> _PASSAGE GIVEN_:
[libnice] sometimes connectivity checks fail...

Philip Withnall philip at tecnocode.co.uk
Tue Jan 12 01:59:08 PST 2016


Hi,

On Tue, 2016-01-12 at 16:33 +0800, Jack Wang wrote:
> After I tested with the latest libnice from master branch,
> I found that when the caller (Offer) begin negotiation with the
> callee (Answer),
> the caller program then crash due to assertion fail from libnice.
> 
> And I found the assertion code is add from the commit below:
> http://cgit.freedesktop.org/libnice/libnice/commit/?id=2eaa8b3277f4f3
> 9515ff5dc7b512a44fd79e7275
> 
> For understanding what the old state and new state are at that time,
> I printed them and got  
> 
> old-state = FAILED
> new-state = CONNECTED
> 
> all the assertion failed so the application terminated.
> 
> However, if I do ICE with only audio or video channel, that is, with
> only one ICE thread, it works~!
> so maybe my threads have some improper codes that cause interference
> with the others,
> I'll keep tracking!

I can’t really debug that without a libnice log or access to your code
(preferred). It could be a bug in libnice, but I wouldn’t be able to
fix it without either of the above.

> And now I haven't used the relay candidate yet,
> after current version of the application becomes more stable,
> I'll also test with it.
> 
> I think ICE can deal with the case that both endpoint are in
> different symmetric NATs , doesn't it?

Yes, ICE’s solution for symmetric NATs is TURN. At a high level, ICE is
STUN plus TURN, and what you’re using at the moment is just the STUN
part. You need to set a relay server in order to use TURN. So for some
network configurations, I would expect the connection to fail.

Entries for locating text and elements

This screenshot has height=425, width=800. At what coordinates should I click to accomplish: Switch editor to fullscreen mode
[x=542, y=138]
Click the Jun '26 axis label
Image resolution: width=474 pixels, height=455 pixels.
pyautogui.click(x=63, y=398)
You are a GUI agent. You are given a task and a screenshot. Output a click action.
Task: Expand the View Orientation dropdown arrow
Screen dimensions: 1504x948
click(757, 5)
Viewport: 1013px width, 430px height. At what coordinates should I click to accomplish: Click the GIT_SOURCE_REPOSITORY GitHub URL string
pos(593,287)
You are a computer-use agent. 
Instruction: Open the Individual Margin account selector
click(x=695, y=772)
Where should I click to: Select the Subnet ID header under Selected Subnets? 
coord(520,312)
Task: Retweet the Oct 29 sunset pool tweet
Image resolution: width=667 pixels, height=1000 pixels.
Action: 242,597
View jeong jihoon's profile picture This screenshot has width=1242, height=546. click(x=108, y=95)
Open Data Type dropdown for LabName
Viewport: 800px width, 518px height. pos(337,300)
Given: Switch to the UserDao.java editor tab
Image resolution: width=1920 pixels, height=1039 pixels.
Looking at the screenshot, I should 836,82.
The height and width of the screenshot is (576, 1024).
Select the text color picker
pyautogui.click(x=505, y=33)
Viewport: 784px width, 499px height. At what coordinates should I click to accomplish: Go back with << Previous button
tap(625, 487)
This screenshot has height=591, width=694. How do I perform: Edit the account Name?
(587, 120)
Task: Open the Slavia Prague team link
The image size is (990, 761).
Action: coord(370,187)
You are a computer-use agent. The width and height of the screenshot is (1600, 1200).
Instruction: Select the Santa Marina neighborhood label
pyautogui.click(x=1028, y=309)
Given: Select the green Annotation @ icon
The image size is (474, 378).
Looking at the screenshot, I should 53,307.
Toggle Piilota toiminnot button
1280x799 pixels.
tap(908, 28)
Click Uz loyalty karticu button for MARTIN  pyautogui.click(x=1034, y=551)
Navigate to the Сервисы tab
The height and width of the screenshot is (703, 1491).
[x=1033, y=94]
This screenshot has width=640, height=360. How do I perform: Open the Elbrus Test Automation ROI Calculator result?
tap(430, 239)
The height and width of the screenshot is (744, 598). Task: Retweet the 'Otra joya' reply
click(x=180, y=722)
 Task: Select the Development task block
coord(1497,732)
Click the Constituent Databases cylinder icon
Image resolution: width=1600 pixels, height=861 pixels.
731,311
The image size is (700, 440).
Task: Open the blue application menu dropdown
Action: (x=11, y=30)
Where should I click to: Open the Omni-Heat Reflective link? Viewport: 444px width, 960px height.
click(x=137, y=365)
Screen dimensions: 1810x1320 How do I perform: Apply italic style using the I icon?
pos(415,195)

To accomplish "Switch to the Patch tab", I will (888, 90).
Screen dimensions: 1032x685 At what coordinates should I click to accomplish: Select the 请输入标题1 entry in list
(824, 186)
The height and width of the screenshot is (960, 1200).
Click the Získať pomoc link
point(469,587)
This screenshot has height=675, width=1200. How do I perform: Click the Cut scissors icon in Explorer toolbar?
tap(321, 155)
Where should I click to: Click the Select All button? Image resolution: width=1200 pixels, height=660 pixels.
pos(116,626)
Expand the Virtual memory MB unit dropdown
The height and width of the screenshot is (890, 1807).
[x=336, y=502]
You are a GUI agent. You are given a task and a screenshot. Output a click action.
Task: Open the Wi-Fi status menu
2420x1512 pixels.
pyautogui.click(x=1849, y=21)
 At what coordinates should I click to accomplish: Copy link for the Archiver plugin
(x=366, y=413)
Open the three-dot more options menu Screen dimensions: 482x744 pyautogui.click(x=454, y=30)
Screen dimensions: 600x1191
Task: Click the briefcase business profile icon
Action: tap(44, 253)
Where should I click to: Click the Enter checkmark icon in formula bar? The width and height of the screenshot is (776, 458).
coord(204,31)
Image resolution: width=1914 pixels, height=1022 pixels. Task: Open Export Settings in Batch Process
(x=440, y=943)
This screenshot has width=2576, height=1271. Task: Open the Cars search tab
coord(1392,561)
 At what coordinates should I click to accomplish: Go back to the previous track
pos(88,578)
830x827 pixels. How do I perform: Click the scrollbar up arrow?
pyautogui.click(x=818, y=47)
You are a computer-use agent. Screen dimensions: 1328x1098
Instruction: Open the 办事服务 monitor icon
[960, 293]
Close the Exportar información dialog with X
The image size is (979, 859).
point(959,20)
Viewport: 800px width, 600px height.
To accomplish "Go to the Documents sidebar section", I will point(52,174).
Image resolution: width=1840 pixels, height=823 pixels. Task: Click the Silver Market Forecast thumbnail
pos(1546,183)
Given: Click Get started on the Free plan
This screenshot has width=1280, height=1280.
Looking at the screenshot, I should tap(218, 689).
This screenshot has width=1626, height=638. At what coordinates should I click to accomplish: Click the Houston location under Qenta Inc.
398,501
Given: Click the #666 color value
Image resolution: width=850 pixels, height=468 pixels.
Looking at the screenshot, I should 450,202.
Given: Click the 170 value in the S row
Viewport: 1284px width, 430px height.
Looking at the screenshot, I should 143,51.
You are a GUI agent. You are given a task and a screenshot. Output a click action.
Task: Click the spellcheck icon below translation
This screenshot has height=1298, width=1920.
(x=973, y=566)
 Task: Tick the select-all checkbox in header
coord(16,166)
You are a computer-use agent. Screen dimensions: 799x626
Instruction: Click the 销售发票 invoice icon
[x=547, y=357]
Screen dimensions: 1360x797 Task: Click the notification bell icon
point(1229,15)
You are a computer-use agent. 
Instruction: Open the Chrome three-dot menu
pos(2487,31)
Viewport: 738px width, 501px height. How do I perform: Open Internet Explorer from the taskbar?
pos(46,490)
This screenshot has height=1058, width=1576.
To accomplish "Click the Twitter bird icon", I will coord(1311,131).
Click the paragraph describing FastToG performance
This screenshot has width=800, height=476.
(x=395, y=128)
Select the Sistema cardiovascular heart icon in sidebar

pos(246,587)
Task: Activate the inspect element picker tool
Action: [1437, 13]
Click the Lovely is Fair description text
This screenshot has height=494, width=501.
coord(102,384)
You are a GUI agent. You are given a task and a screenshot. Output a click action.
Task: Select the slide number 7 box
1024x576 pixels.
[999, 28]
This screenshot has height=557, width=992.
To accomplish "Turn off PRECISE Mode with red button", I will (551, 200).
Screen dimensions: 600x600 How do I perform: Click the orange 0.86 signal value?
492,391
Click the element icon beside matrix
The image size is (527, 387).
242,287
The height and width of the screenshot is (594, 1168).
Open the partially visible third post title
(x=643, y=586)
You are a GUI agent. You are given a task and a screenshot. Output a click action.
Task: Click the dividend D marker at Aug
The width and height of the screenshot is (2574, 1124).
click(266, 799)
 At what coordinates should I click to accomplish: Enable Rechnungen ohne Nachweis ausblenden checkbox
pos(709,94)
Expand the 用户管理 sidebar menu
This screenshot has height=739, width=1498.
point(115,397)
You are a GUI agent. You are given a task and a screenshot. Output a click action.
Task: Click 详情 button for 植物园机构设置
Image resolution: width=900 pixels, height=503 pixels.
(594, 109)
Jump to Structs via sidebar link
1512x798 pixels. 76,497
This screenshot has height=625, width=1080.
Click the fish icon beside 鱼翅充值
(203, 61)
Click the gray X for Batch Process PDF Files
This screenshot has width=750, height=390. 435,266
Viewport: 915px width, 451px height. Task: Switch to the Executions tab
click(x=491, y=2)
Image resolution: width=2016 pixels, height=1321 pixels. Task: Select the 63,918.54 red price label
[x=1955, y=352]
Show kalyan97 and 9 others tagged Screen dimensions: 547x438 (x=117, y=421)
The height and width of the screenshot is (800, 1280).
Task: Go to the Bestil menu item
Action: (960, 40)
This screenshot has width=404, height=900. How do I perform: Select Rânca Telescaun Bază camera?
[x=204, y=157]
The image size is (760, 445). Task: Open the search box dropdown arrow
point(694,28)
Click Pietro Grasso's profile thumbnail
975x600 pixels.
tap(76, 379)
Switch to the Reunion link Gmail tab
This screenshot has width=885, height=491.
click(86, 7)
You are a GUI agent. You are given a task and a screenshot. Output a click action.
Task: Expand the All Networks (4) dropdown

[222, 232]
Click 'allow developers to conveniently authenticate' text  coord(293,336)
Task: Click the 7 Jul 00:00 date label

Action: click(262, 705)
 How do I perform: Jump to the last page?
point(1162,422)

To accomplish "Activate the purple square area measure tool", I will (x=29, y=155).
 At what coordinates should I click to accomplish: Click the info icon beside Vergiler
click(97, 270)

> _TASKS TO CARRY OUT_:
A. Update the records between the lines holding "Screen dimensions: 1360x797" and "pos(46,490)", inclusive, so that "three-dot" becomes "kebab" and nothing else changes. Return only those lines.
B. Take the libnice mailing-list reply about failing connectivity checks further from where it stops.

> _TASK RESPONSES_:
A.
Screen dimensions: 1360x797 Task: Click the notification bell icon
point(1229,15)
You are a computer-use agent. 
Instruction: Open the Chrome kebab menu
pos(2487,31)
Viewport: 738px width, 501px height. How do I perform: Open Internet Explorer from the taskbar?
pos(46,490)

B.
> Furthermore, 
> I want to print the debug logs in syslog file , not on the terminal
> screen.
> below are the steps, but doesn't work.

I would just redirect the output of your program:

my-program-name &> /path/to/log/file.log

If you want to log everything from your program (including libnice
debug messages) to the syslog, you should install a custom GLib log
handler using g_log_set_default_handler() or g_log_set_handler().

> 1. modify the nice_debug() function

If you start modifying libnice, you are going to run into
maintainability problems for your software later on, as you will end up
having to port your changes to each new version of libnice, unless you
get them reviewed and committed upstream. :-)

Philip

> 2016-01-11 17:29 GMT+08:00 Philip Withnall <philip at tecnocode.co.uk>:
> > You can do that without source code modifications by passing --
> > enable-
> > compile-warnings=maximum to the configure script. The default is --
> > enable-compile-warnings=error, which enables -Werror.
> > 
> > Philip
> > 
> > On Mon, 2016-01-11 at 16:30 +0800, Jack Wang wrote:
> > > Well, after I remove -Werror and -Wno-suggest-attribute=format
> > from
> > > LIBNICE_CFLAGS,
> > > `make` works!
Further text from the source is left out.